WORK INSTRUCTIONS
Taking the line that contains "Viewport: 1372px width, 876px height." as the first, copy exactly every line through the last line of the records, and nothing else.

[Collected data]
>>>
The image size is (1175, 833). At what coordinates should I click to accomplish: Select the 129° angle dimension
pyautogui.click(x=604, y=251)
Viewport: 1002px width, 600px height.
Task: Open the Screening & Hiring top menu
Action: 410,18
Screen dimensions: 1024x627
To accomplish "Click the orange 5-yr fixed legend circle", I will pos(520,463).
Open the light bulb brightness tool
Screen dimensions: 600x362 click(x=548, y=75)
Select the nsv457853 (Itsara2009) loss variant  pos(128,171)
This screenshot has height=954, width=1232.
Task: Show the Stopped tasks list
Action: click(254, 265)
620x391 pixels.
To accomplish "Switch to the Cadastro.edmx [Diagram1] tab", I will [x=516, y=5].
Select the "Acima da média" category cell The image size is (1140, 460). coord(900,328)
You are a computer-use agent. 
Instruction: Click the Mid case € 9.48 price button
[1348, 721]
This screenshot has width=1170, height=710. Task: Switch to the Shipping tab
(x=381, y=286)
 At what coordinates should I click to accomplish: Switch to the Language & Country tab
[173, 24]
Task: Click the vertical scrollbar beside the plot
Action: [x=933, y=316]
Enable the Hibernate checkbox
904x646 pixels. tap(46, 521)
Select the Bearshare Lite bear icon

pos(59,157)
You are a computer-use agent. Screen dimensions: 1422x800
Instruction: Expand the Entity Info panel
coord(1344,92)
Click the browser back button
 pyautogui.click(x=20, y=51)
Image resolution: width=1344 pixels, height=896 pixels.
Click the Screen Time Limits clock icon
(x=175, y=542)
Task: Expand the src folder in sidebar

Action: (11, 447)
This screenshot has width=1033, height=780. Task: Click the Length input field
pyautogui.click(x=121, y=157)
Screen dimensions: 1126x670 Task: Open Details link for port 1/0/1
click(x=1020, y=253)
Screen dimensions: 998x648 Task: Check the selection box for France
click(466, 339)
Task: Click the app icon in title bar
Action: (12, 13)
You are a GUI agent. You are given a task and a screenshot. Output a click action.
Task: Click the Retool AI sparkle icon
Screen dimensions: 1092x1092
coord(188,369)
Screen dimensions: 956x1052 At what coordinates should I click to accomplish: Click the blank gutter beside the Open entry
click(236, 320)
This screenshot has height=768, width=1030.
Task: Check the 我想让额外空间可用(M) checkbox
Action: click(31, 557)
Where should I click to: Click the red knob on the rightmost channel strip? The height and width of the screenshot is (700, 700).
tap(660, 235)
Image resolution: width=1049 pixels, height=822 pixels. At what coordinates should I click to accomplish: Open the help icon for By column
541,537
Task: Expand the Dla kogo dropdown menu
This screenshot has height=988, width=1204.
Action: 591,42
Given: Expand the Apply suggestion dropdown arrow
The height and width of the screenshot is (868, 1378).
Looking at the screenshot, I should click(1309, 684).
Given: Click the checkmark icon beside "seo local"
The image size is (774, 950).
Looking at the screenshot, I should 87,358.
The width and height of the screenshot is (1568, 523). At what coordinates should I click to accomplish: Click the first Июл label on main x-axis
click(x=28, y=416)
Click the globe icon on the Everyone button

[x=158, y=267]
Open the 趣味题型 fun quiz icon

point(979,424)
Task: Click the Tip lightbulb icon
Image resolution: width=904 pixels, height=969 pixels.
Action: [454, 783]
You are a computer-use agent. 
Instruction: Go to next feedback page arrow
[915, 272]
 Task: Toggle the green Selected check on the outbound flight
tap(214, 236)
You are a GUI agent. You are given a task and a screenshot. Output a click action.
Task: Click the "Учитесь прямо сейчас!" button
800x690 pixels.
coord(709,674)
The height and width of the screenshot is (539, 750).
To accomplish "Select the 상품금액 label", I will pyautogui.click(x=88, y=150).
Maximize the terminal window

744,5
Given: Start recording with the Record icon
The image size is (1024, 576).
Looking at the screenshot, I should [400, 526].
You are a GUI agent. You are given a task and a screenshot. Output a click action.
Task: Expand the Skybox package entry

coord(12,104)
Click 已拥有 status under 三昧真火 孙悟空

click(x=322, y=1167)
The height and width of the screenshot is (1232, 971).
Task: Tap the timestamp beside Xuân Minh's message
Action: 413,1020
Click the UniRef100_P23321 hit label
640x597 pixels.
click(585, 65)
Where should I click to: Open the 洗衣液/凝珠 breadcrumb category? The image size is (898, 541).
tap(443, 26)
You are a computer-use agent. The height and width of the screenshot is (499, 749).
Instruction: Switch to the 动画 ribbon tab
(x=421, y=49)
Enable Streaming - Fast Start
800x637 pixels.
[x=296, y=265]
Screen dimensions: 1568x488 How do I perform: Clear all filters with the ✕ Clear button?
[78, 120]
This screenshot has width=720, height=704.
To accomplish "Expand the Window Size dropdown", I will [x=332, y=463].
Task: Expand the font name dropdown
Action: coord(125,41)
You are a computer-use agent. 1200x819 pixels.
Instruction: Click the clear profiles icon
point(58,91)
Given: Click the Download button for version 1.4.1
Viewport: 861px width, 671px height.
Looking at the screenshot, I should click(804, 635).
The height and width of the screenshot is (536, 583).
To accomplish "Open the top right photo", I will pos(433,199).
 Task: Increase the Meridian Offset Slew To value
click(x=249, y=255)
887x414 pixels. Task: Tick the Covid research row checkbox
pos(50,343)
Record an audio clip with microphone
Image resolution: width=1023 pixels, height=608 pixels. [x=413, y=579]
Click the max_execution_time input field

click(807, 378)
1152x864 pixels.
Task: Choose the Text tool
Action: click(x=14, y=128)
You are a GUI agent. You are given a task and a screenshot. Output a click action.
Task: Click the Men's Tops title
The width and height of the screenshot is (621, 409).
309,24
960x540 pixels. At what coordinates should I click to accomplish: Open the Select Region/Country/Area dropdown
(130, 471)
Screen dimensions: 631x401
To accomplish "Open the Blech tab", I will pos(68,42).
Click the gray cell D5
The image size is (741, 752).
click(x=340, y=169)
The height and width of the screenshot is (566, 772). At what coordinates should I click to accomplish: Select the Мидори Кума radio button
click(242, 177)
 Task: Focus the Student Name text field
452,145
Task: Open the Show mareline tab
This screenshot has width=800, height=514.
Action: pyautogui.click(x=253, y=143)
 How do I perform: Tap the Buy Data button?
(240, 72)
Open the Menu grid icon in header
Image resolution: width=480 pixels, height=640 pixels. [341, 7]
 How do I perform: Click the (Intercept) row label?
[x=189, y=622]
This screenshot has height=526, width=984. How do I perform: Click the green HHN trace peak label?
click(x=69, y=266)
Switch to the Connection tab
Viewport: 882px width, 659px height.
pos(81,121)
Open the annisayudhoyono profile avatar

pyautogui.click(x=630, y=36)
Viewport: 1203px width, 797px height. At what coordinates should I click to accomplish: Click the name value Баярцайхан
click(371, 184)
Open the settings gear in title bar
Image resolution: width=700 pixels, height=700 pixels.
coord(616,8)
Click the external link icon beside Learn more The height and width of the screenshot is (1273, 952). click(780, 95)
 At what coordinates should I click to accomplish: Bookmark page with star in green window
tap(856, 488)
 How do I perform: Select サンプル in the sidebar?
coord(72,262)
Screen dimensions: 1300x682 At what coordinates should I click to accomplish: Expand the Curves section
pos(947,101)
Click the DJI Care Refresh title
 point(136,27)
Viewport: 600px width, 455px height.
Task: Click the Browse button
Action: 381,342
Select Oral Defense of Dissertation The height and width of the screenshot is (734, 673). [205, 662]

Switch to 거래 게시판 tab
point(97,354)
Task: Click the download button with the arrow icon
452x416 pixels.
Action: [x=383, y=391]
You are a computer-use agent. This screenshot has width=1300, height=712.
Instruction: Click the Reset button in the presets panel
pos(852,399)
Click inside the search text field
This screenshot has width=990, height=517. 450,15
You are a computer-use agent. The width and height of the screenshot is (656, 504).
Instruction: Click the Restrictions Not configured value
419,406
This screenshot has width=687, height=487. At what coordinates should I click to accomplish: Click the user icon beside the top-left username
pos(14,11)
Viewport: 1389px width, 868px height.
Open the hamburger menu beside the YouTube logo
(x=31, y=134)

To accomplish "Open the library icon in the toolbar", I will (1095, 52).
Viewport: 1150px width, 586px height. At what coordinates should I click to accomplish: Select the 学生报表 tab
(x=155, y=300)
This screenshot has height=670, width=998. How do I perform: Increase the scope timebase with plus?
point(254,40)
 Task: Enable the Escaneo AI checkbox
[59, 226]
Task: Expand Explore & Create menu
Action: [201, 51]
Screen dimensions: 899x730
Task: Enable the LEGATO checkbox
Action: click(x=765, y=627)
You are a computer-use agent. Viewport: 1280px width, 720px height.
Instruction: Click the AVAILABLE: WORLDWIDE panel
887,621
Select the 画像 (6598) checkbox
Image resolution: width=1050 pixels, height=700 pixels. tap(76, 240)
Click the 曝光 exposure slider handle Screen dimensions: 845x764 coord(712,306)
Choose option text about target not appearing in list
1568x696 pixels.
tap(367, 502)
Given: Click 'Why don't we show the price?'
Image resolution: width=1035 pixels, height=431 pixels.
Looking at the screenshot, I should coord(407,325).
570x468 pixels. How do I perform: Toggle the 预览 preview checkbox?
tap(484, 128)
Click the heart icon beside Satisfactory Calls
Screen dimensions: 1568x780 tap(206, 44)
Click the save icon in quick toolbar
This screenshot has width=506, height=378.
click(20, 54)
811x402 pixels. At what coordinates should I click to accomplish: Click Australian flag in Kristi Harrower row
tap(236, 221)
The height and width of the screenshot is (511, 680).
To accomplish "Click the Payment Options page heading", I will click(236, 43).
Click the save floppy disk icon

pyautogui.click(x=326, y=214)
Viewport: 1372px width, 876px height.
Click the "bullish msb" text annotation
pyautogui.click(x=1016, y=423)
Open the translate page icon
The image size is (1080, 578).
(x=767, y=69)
<<<
TASK SOLUTION
Viewport: 1372px width, 876px height.
Click the "bullish msb" text annotation
pyautogui.click(x=1016, y=423)
Open the translate page icon
The image size is (1080, 578).
(x=767, y=69)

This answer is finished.